Relativamente ao medo e à forma como
ele se alimenta a si próprio, vou dar um exemplo. Vamos de férias e estamos
muito entusiasmados com o local novo que vamos conhecer. Ao mesmo tempo, e apesar
de algumas vezes não nos darmos conta, há uma pequena parte do nosso cérebro (a
parte mais instintiva, essencial para a sobrevivência) que se activa para analisar
todo o tipo de ameaças possíveis (desde da queda do avião, ao mosquito, etc.) e
ambas as informações se vão unir, comunicar e influenciar uma à outra. Podemos
efectivamente pensar que é um medo natural por andarmos poucas vezes de avião,
ou porque é um sítio novo e é natural estarmos um pouco preocupados em termos
mais informação (essa é a parte mais adaptativa do medo).
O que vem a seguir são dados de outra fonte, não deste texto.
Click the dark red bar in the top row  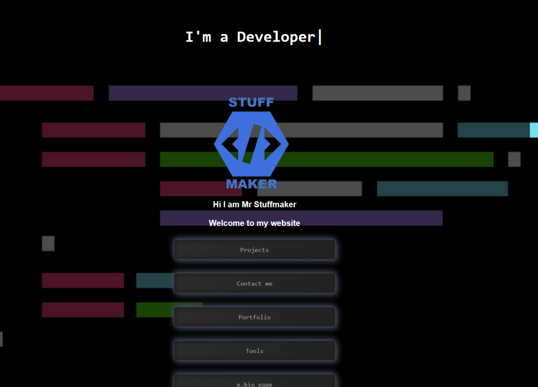pyautogui.click(x=46, y=93)
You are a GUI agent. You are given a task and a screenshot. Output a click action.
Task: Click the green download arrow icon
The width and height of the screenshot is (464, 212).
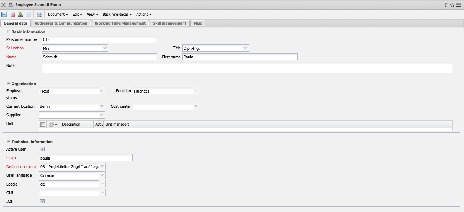click(20, 15)
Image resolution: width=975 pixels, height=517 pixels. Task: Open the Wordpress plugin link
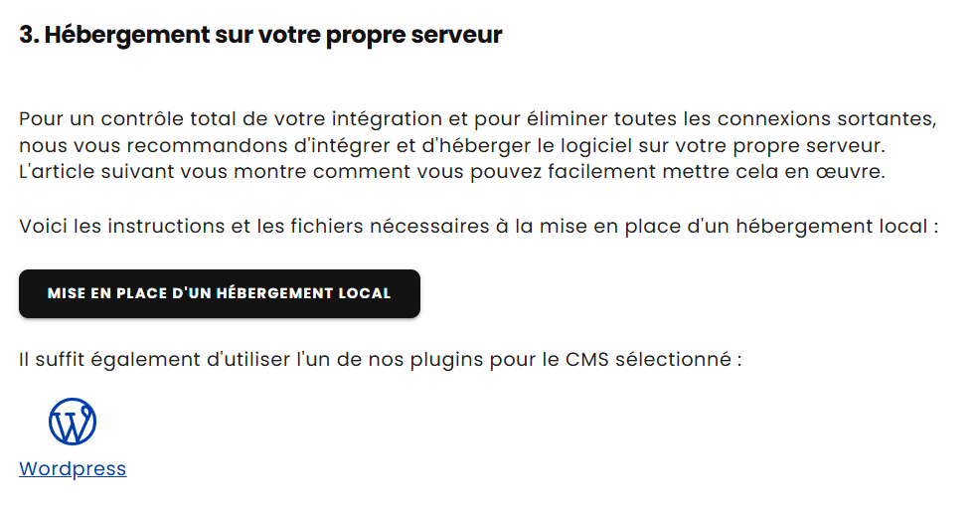click(73, 469)

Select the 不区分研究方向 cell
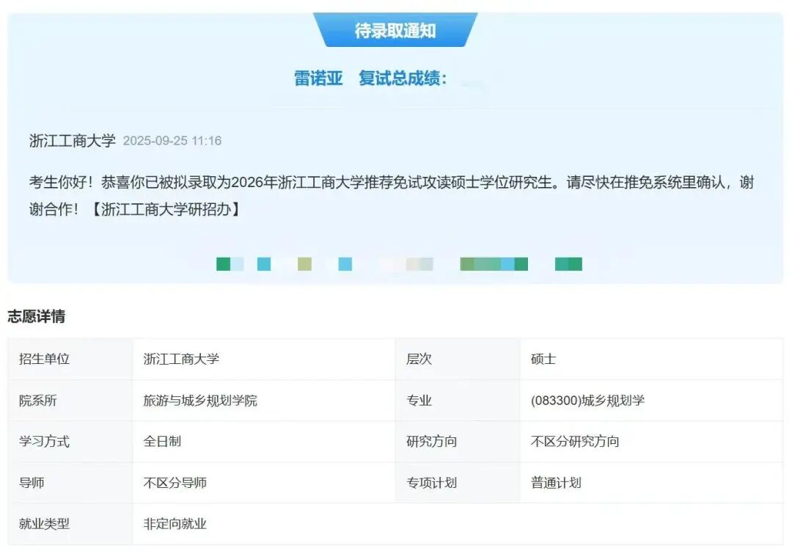tap(575, 442)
Mas também podemos
não aceitar de forma natural esse medo e ficarmos alarmados por o ter, e juntamente
com a influência das outras pessoas e dos media, cada vez que nos lembramos, ou
somos lembrados da possível ameaça, mais medo iremos sentir, independentemente
do real perigo. E tendo em conta que o medo é contagiante e que ao nos focarmos no medo, ele vai-se tornar cada vez mais real, leva-nos a um medo cada vez mais
intenso e exagerado.
Assim, também me parece
importante reflectirmos sobre o próprio marketing e publicidade que as várias
empresas de qualquer tipo nos incutem diariamente, em que muitas das vezes se baseiam
no medo, e a influência que daí permitimos aceitar. O perfume da moda, a roupa
da moda, o telefone da moda, incute-nos tão simplesmente o medo de não
pertencermos a um grupo, de não sermos bem vistos, de sermos rejeitados pelos
outros (medo que nos apontem o dedo – rejeição social).
Será que ao estarmos atentos e
apercebermos-nos da certa “manipulação” publicitária podemos evitar sentir essa
necessidade? Será que uma maior consciência dos nossos medos nos permite
aceitá-los como adaptativos sem nos limitar?
Obrigada Capicua por esta letra
fantástica que nos permite tanta reflexão!
Por decisão pessoal, a autora do texto não escreve segundo o novo Acordo Ortográfico.